God and Reason / Biotechnology & Morality, Part V

Reasonable Doubts. A Reply to E. Christian Brugger

Adrian J. Walker

"Schindler, and not Brugger, is the real Aristotelian here."

1.


E. Christian Brugger devotes a considerable portion of his essay “ANT-OAR: A Morally Acceptable Means for Deriving Pluripotent Stem Cells. A Reply to Criticisms”2 to responding to David Schindler’s critique of the OAR proposal in the pages of Communio.3 Brugger singles out for particular rebuttal Schindler’s claim that supporters of OAR have not yet given us sufficient assurance that the procedure would not produce human embryos. As Brugger reads him, Schindler is demanding more evidence on this score than he can reasonably ask for. His interrogation of OAR, lacking any sound scientific or philosophical foundation, rests instead on an irrational, ultimately dualistic unwillingness to let the physical evidence garnered in laboratory experiments decide whether OAR produces embryos or not:

It is absurd to claim that an entity is a human organism when it expresses itself neither materially nor temporally in ways characteristic of human organisms.
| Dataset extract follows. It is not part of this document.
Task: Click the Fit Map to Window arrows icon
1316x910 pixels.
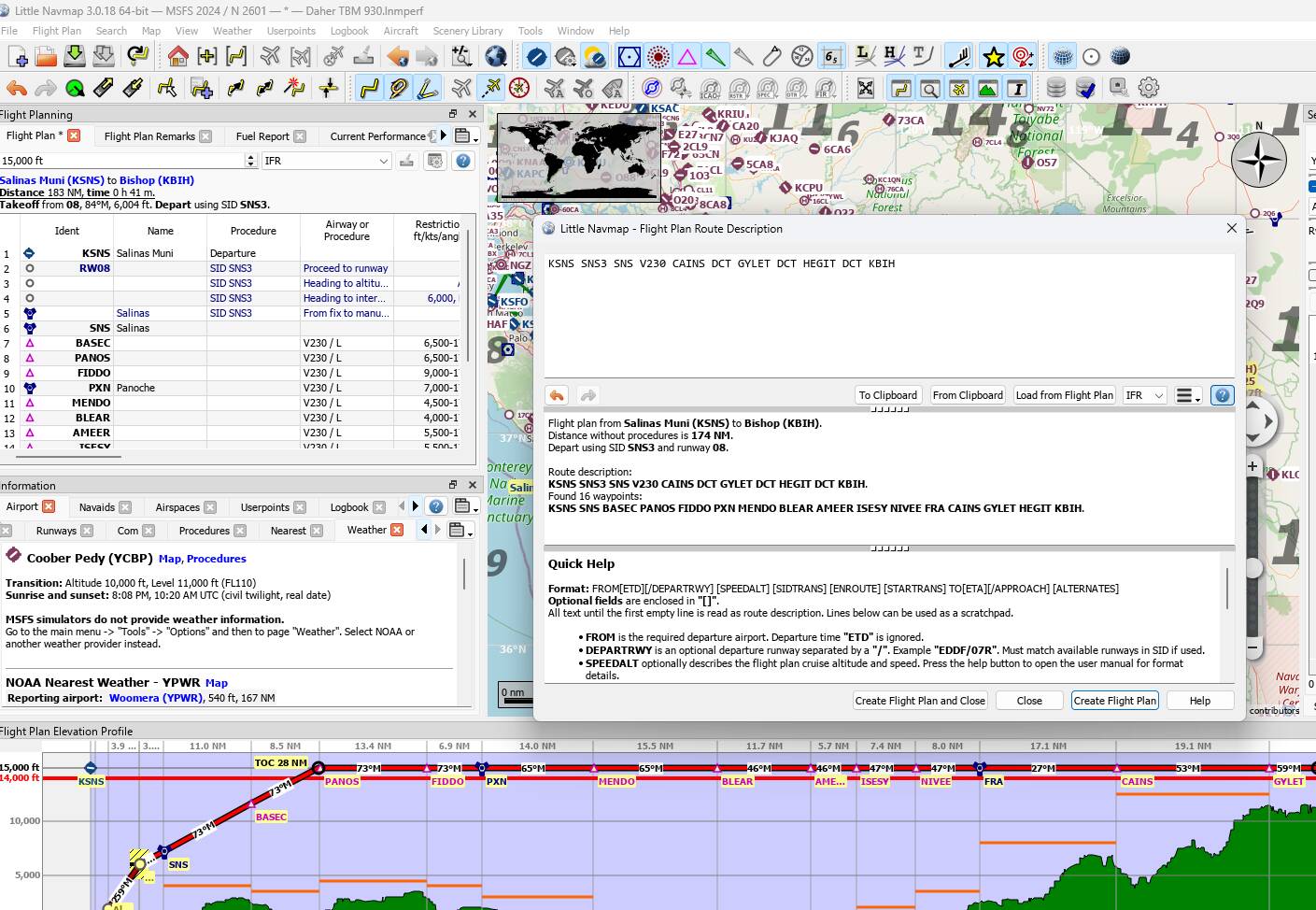Action: [866, 89]
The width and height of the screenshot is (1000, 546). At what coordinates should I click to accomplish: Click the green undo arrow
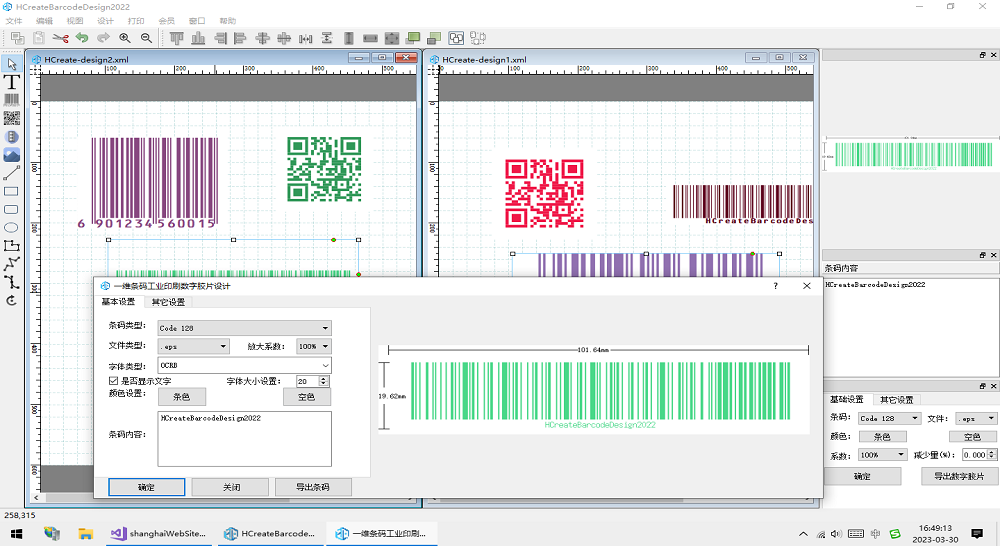(x=82, y=38)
As I said, this is dualist; it denies discernibly human material characteristics to something human; the entity looks, expresses itself, and behaves like a pluripotent stem cell; it does not express itself in a way characteristic of a human organism, nor does it have any peculiarly human organismic behavioral characteristics; but it just might be informed by a human soul. This is like claiming that a human soul might be trapped inside a stone. If we can distinguish between any cell and a zygote, we should be able to distinguish between an ANT-OAR cell and a zygote.4

Brugger boils Schindler’s position down to this: there are serious grounds for thinking that OAR produces embryos even if the OAR product “looks, expresses itself, and behaves like a pluripotent stem cell.” Unfortunately, Brugger is setting up a straw man here, for Schindler’s actual contention is precisely that the OAR product does not and cannot look and act like a pluripotent stem cell in at least one decisive respect: its coming into being. For if we compare OAR with SCNT, Schindler insists, we find that OAR uses exactly the same event—exactly the same fusion of an enucleated egg and a somatic cell nucleus—that SCNT uses to clone a human embryo. What Schindler is really asserting, then, is that, even if the OAR product looks and acts more or less like a pluripotent stem cell in other respects, its coming into being looks and acts sufficiently like the coming into being of a human embryo to raise serious questions about OAR. Far from asserting that physical tokens in general are irrelevant to distinguishing embryos from stem cells, Schindler is simply insisting that there is one physical token that trumps all the others in the particular case of OAR: has the new entity come into being in a sufficiently human species-specific way? In the following essay, I would like to restate and defend Schindler’s reasons for thinking that OAR supporters have not yet ruled out a Yes answer.